● **Selected excerpt**
# # #

Ryan, you are clearly better than the rest of us, and I admire you for that. You must have a hard time finding people that live up to your standards, but we each have a cross to bear.
Dude, lose the attitude - the full court defense just makes you look guilty. I never said that I was better than anyone here.

Conversely, no one has spoken of "making up policy." That is a horse of your invention, a straw man whose demolition seeks to make you stand tall.
Actually, that was the topic of the post that you replied to. Let me refresh your memory:

Since the employee always has the manual with them when on the job, he/she can just refer to it for the less-common situations rather than give false information from their memory or just an "I don't know". But why don't they do that?
If you were indeed not given one, then that would have been a much better answer than "Because I was too busy to provide proper customer service", which is what your reply amounted to.

The manual is 150 pages or so long, and it is not exciting reading. Most of it's recommendations fall squarely in the "duh" category. I confess, that makes the few surprising ones easier to remember. But plowing through 150 pages of legaleze to get to them is not easy.
If it were easy, they wouldn't have to pay you. That's why they call it "work".
Yes, I have read the manual, and I was (and still am) "familiar" with it. Though I would venture to say that few of my fellow Attendants (we still called ourselves "porters," in the vernacular) were. But familiarity and memorization are not the same.
That's fine, since nobody is calling for memorizing the entire document.
No one, on this post or in life, condones making up policy. But sometimes you think you know the answer, so you give it. And then, that night, when the last passenger is in bed, and you have a couple of hours before your 4a wake-up to get someone off in Cleveland, instead of lying down, you look up the issue in the manual. And you discover you got it wrong. As Governor Perry would say, "Oops."
Thanks for clearing that up. Perhaps if that had been your initial reply, it could have ended there.

# # #

[Dataset entries]
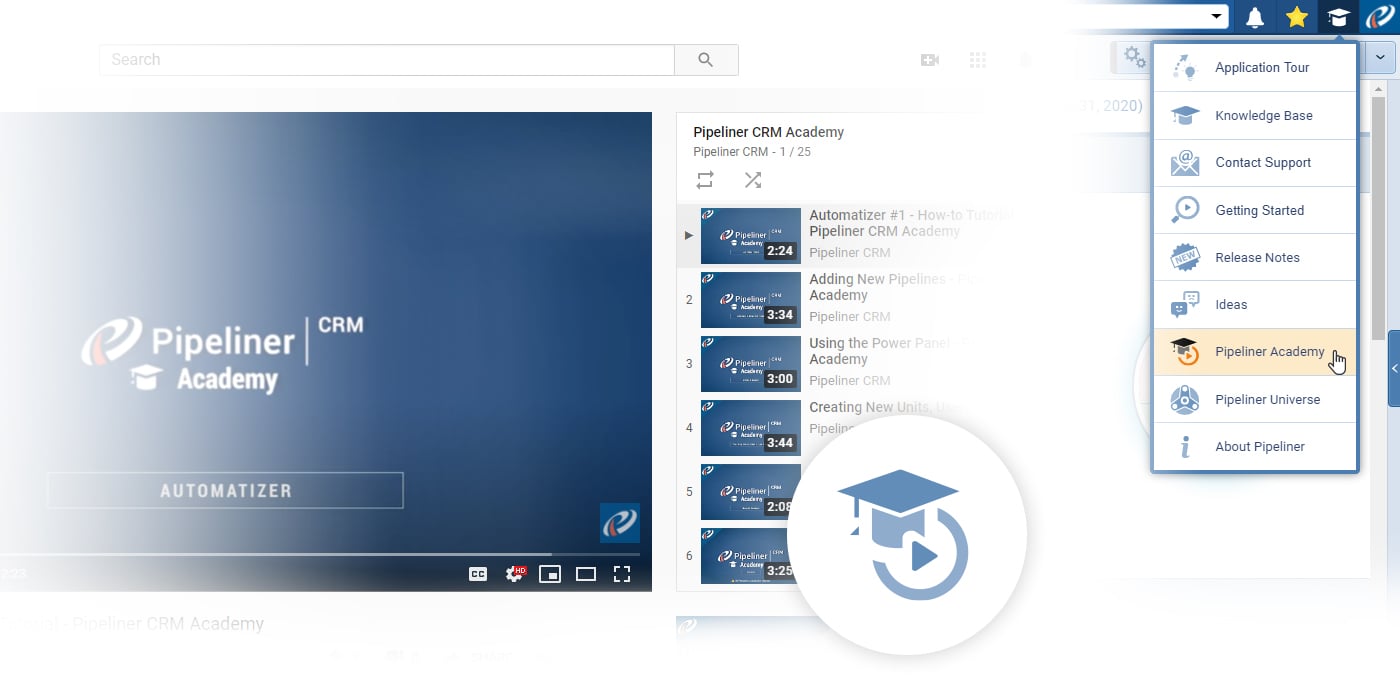This screenshot has height=700, width=1400.
Task: Click the Application Tour compass icon
Action: pyautogui.click(x=1185, y=67)
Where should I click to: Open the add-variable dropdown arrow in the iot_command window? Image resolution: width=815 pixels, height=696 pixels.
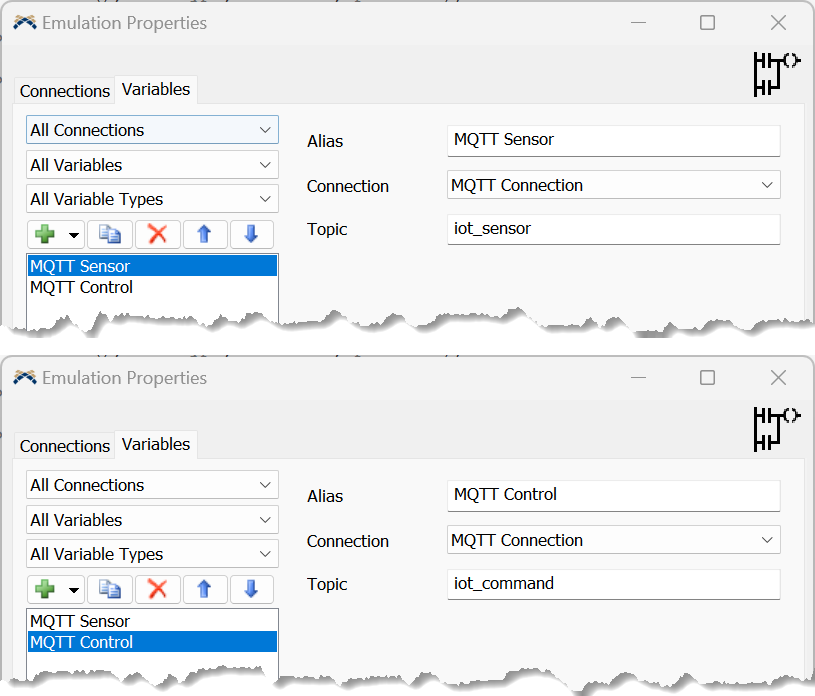pos(74,590)
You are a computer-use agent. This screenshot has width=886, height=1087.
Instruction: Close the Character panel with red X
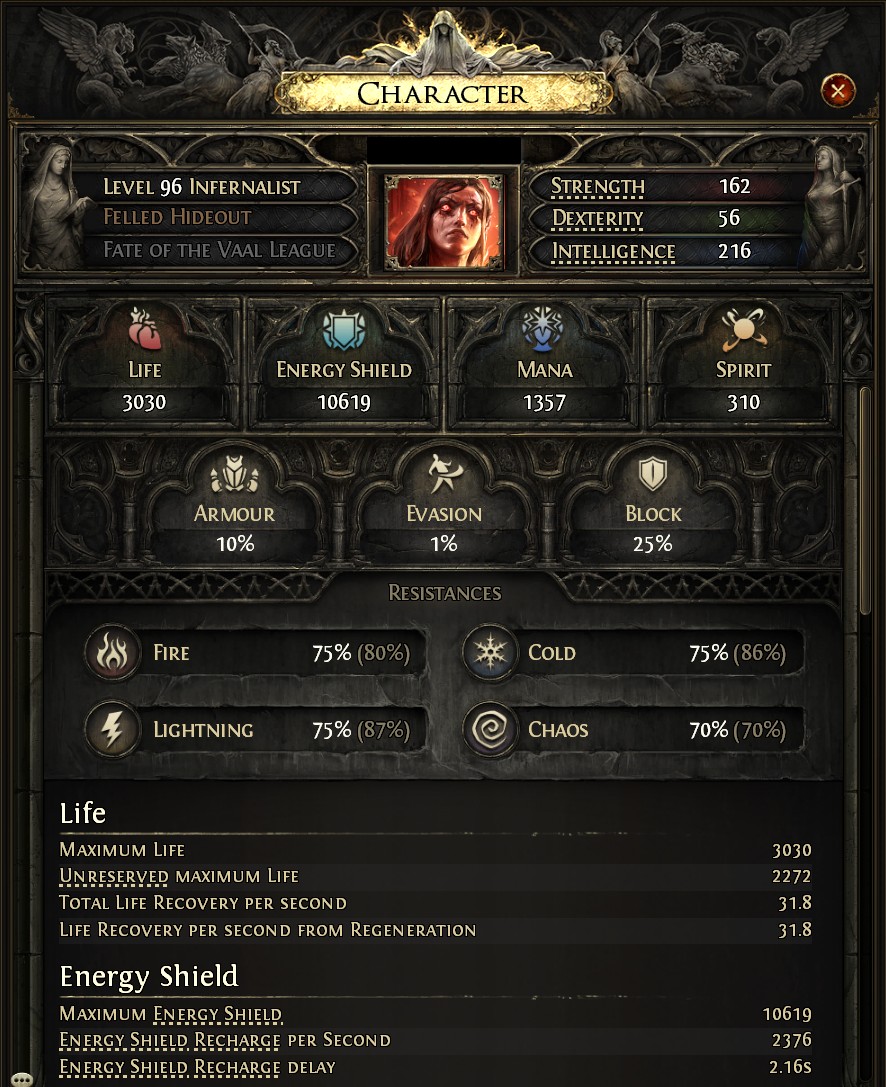837,90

# # #

● **Your task**
Quote the forum exchange about the employee manual in full, word for word.

● **Finished task**
Ryan, you are clearly better than the rest of us, and I admire you for that. You must have a hard time finding people that live up to your standards, but we each have a cross to bear.
Dude, lose the attitude - the full court defense just makes you look guilty. I never said that I was better than anyone here.

Conversely, no one has spoken of "making up policy." That is a horse of your invention, a straw man whose demolition seeks to make you stand tall.
Actually, that was the topic of the post that you replied to. Let me refresh your memory:

Since the employee always has the manual with them when on the job, he/she can just refer to it for the less-common situations rather than give false information from their memory or just an "I don't know". But why don't they do that?
If you were indeed not given one, then that would have been a much better answer than "Because I was too busy to provide proper customer service", which is what your reply amounted to.

The manual is 150 pages or so long, and it is not exciting reading. Most of it's recommendations fall squarely in the "duh" category. I confess, that makes the few surprising ones easier to remember. But plowing through 150 pages of legaleze to get to them is not easy.
If it were easy, they wouldn't have to pay you. That's why they call it "work".
Yes, I have read the manual, and I was (and still am) "familiar" with it. Though I would venture to say that few of my fellow Attendants (we still called ourselves "porters," in the vernacular) were. But familiarity and memorization are not the same.
That's fine, since nobody is calling for memorizing the entire document.
No one, on this post or in life, condones making up policy. But sometimes you think you know the answer, so you give it. And then, that night, when the last passenger is in bed, and you have a couple of hours before your 4a wake-up to get someone off in Cleveland, instead of lying down, you look up the issue in the manual. And you discover you got it wrong. As Governor Perry would say, "Oops."
Thanks for clearing that up. Perhaps if that had been your initial reply, it could have ended there.